The Distances Between Us.

My neighbors and I have an unspoken agreement.

An invisible line divides my lawn from theirs. Our houses are close enough that we can hear the music drifting over from the stereo next door (and they can almost certainly here the sounds of lovemaking coming from my bedroom, although they are too polite to say so), but we allow each other to come and go with only a wave and a smile. Maybe a neighborly “hello.”

We know each others names, at least. If we happen to be outside doing yard work at the same time, we might engage in some shallow conversation. But not for too long. And not too much eye contact. No invasive questions. We are to guard each others privacy at all costs.

These unspoken rules are observed more carefully than any law or legal contract.

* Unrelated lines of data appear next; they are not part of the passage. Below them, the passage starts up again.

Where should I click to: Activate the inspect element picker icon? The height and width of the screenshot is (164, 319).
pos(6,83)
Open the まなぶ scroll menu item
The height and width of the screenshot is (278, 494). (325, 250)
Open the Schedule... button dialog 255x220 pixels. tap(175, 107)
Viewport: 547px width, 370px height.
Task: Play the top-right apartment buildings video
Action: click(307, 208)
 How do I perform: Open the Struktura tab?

I see something similar at the grocery store, the gas station, the coffee shop and other public locales. We might be standing in line mere inches from each other, yet we act oblivious. The person at the next table may as well be on another planet.

It’s like our whole society is engaged in a tedious and complicated dance, the steps of which vary between partners based on their familiarity with one another. Lovers, friends, family members, acquaintances, strangers; each level of relationship has a corresponding amount of psychic space associated with it.

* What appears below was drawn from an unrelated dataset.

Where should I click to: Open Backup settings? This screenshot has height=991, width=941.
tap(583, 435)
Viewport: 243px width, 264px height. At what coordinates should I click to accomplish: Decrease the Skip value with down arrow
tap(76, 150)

We work hard to maintain these distances between us. It isn’t easy or natural—it’s often agonizing.

But the alternative is scarier still: to actually acknowledge that we are all One.

Sometimes I cherish this distance. Sometimes I withdraw into the innermost fortress of my mind, raise all the drawbridges and put a yawning chasm between me and the rest of the world.

Sometimes I want to violate all the treaties of polite society and come crashing into your inner life like a marauder.

Sometimes I stop pretending to be separate from everyone else, just for a little while.

Sometimes, just for fun, I like to give a total stranger my complete, unrelenting attention, and tear down the walls and battlements between us with a word, or a glance.

Sometimes I get really tired of following the script and I step out of character, let my guard down for a moment.

Sometimes that moment is all it takes for reality to come back into focus.

The distances between us vanish in an instant, and all of our most private thoughts run together like rivers into the ocean. The innocence of animals and little children shines forth from the depths of our eyes, radiant as 10,000 suns. The whole universe smiles.

Something frozen deep inside us softens, melts, and we dissolve into each other; a cosmic whirlpool of consciousness. It’s terrifying. It’s beautiful.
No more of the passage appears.